**EXERCISE GOAL**
Return a copy of every line in the data below that contains "agent".

**MATERIAL SHOWN**

:::::

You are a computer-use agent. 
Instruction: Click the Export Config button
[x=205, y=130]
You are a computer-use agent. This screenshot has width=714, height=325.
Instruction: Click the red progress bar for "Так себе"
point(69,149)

:::::

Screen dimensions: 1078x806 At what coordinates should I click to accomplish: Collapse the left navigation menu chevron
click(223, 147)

:::::

**RESPONSE TO THE TASK**
You are a computer-use agent. 
You are a computer-use agent. This screenshot has width=714, height=325.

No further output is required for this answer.